On Wednesday, May 6, 2026, the Concord Monitor reported that a controversy is brewing within the New Hampshire Supreme Court as justices face calls to recuse themselves from a pivotal school funding case. Justice Patrick Donovan, one of the justices under scrutiny, has declared his intention to remain on the case, despite prior legal work for the state that is now at the heart of the appeal.

The impartiality of Chief Justice Gordon MacDonald, as well as Justices Daniel Will and Bryan Gould, has also been questioned, prompting requests for their recusal. The concerns stem from their past affiliations with the Attorney General’s office, where they represented the state in similar school funding lawsuits.

Justice Donovan, who served as an assistant attorney general in the 1990s, has asserted his ability to judge the case without bias. His decision comes even as the court prepares to review a case he previously argued for the state, Claremont II, decided in 1997, which the state now seeks to overturn.

Legal representatives for a coalition of taxpayers, who initiated the appeal, argue that the deep-rooted connections of these justices to prior state legal positions undermine the court’s impartiality. They claim that the situation presents “extraordinary circumstances” that could irrevocably damage the court’s reputation as an unbiased legal authority.

While Donovan has made his decision, the other justices have not yet issued their rulings.

The central issue before the Supreme Court is the constitutionality of the state’s school funding system. Taxpayers argue that the current funding levels and special education payments are inadequate.
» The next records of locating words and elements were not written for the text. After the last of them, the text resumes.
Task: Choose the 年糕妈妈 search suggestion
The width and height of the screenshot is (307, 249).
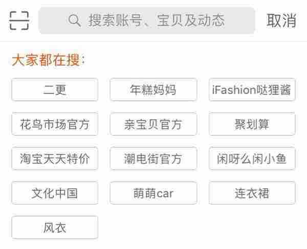Action: click(153, 90)
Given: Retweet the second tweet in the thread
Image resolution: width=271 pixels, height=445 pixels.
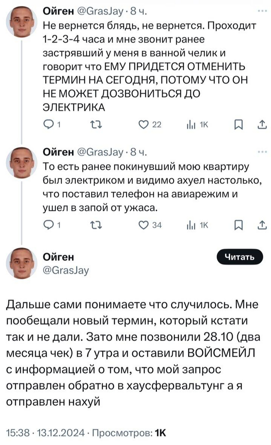Looking at the screenshot, I should point(94,225).
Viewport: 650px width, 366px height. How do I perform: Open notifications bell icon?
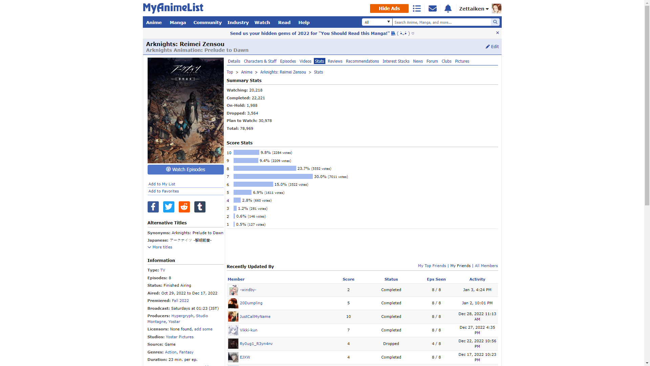[x=448, y=8]
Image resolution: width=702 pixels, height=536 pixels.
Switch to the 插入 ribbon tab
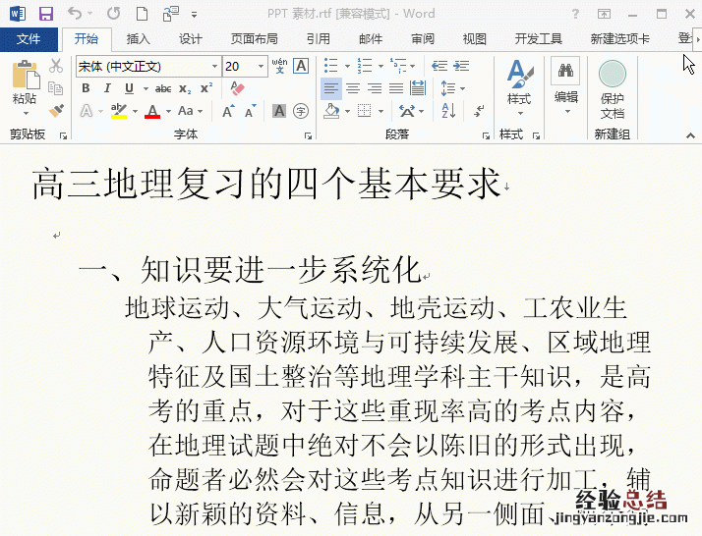[139, 39]
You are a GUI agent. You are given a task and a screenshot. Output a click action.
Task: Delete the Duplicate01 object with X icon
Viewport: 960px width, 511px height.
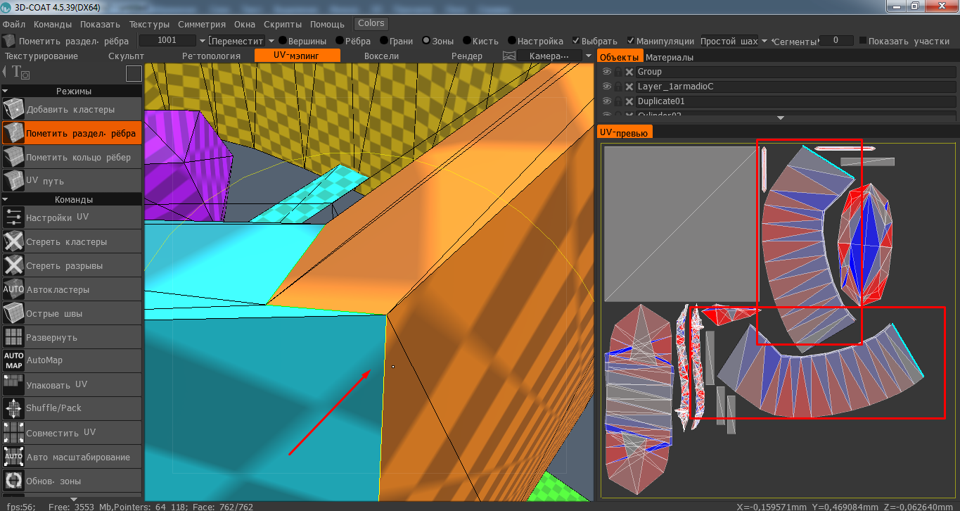(x=629, y=101)

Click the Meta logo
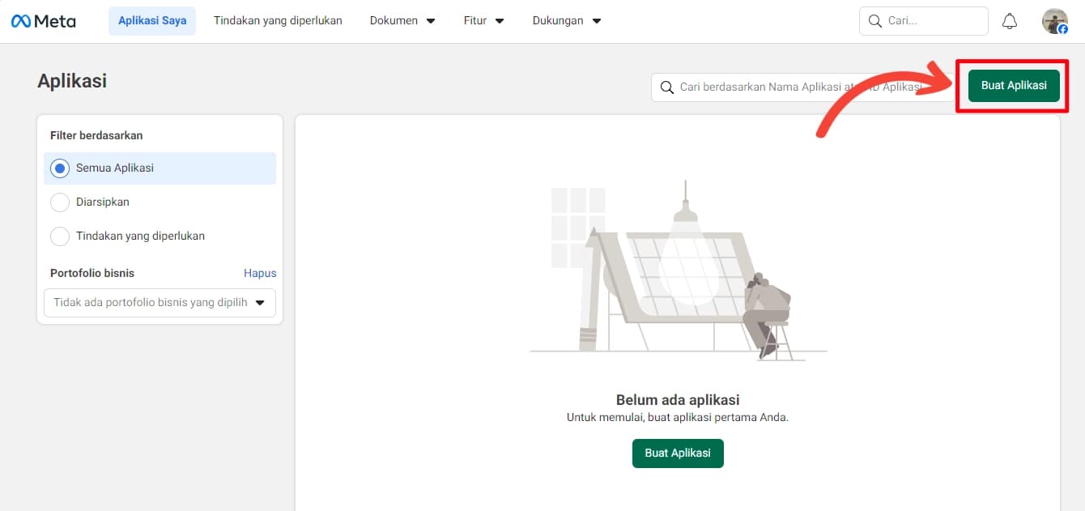[x=43, y=21]
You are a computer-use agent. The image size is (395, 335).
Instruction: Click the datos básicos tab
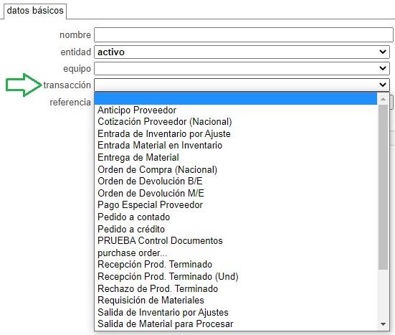pyautogui.click(x=35, y=11)
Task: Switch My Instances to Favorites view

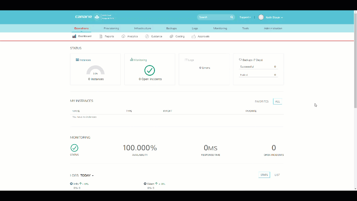Action: [x=262, y=101]
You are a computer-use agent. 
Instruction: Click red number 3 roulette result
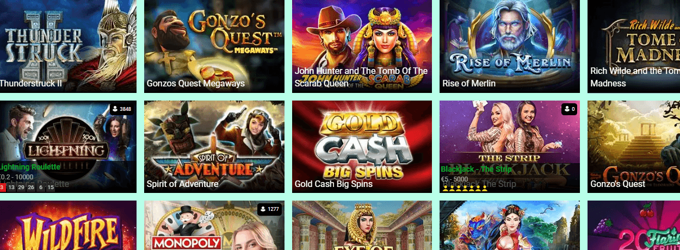(3, 188)
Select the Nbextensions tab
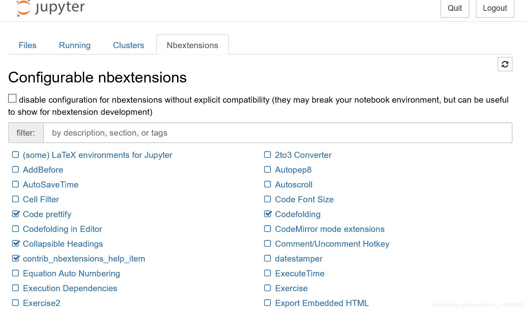 (193, 45)
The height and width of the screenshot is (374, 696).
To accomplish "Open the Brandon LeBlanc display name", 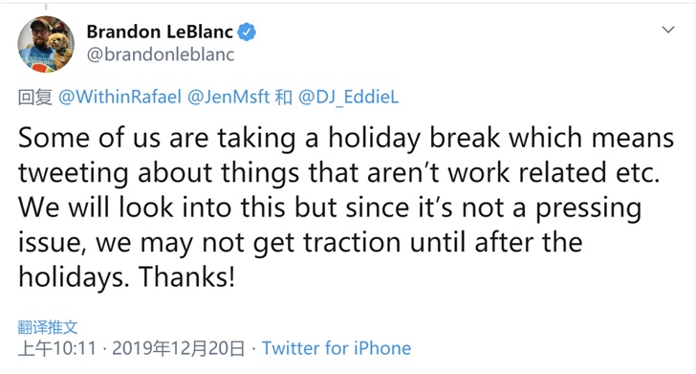I will pos(160,32).
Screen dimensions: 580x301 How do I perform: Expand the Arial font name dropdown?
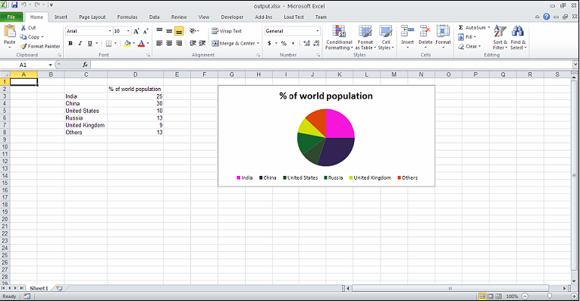[110, 31]
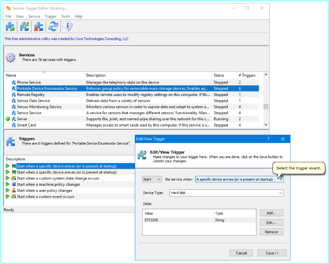329x264 pixels.
Task: Click the Save >> button
Action: tap(272, 253)
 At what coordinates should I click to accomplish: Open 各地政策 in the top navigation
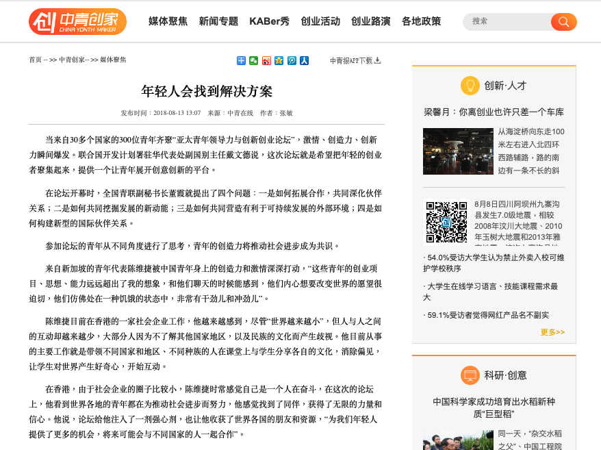pyautogui.click(x=421, y=21)
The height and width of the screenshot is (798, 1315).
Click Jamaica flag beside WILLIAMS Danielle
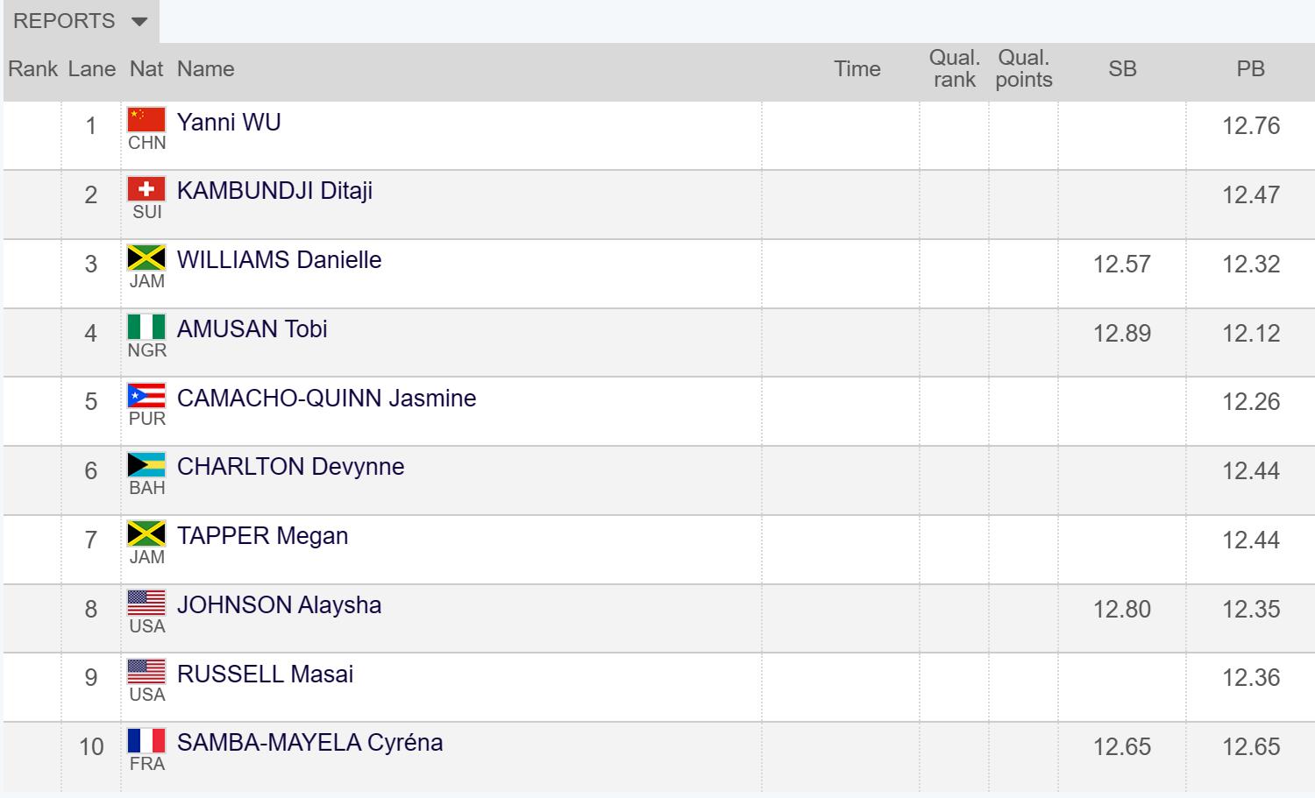click(146, 258)

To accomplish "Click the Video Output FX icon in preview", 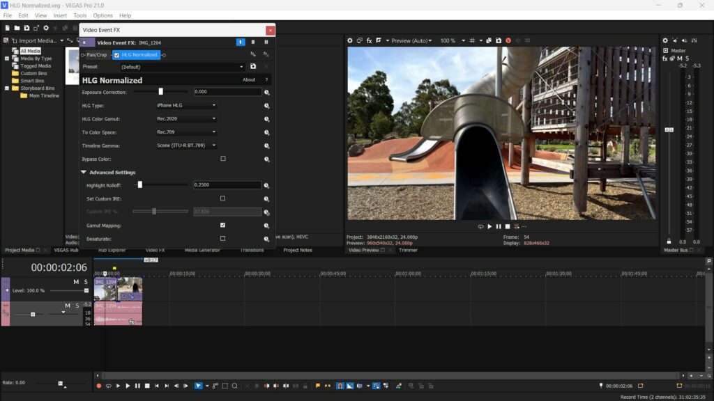I will point(369,40).
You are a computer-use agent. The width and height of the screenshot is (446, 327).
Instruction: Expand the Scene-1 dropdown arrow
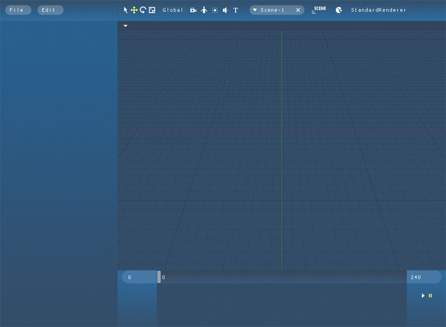255,10

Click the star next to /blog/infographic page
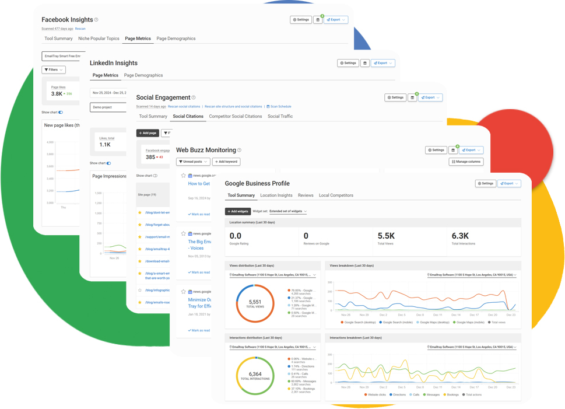pos(140,290)
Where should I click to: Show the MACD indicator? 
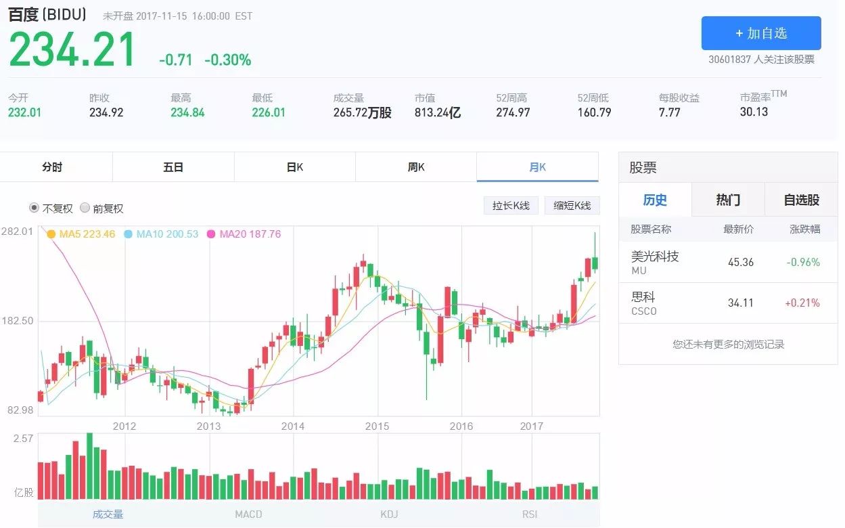pos(248,514)
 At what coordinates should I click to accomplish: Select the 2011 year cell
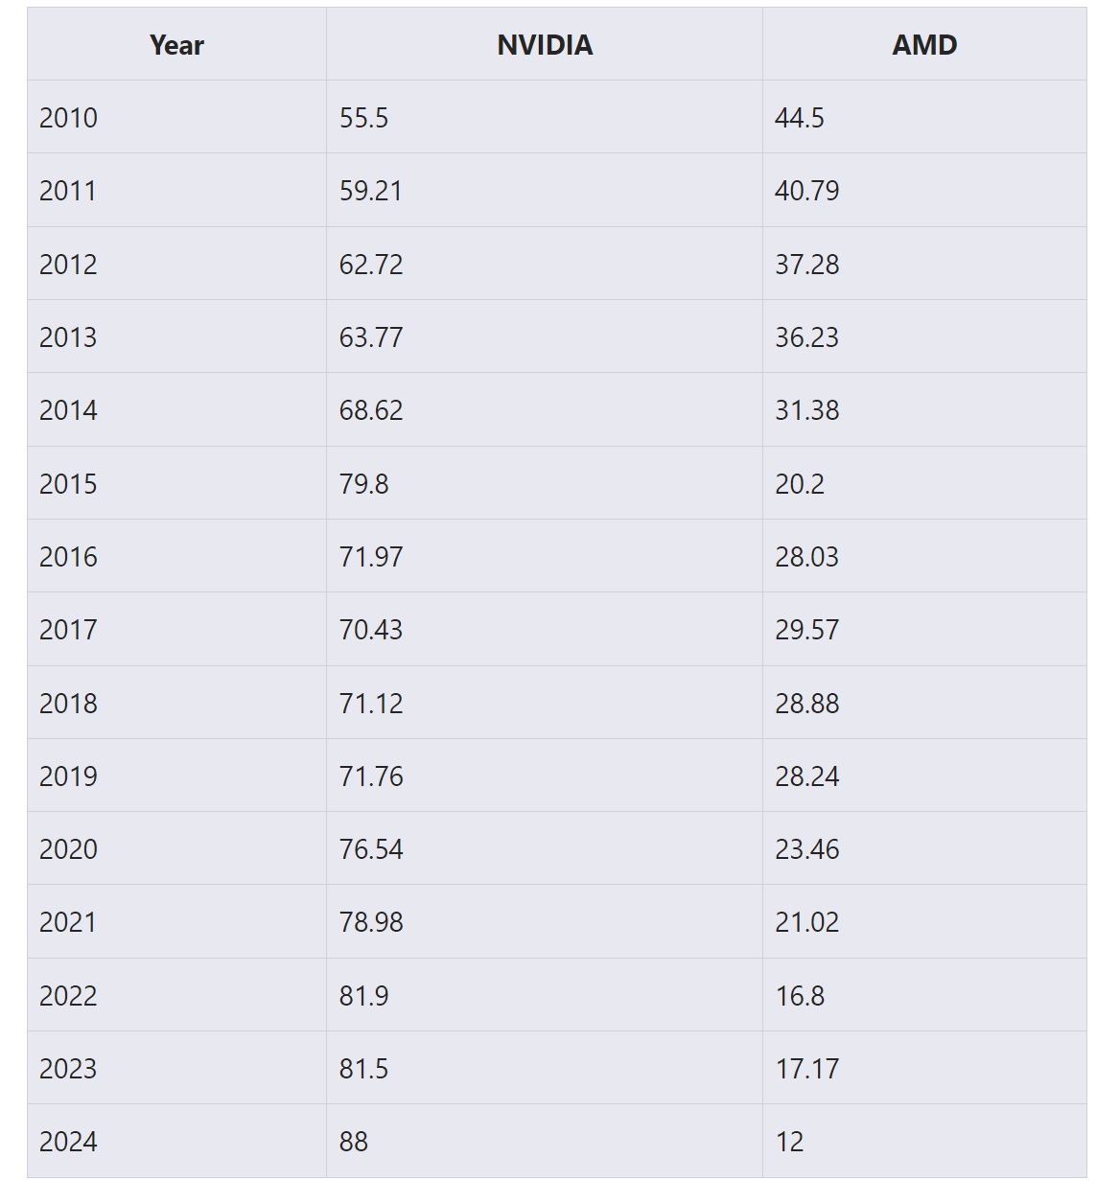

The court’s decision could potentially overturn established precedents and reshape school funding laws in New Hampshire.

A key point of contention is whether the State Constitution mandates a duty to fund education, a principle established in 1993.

The justices have already rejected a request to transfer the recusal decisions to a panel of lower court judges, maintaining that it is “standard practice” for judges to rule on their own recusal requests.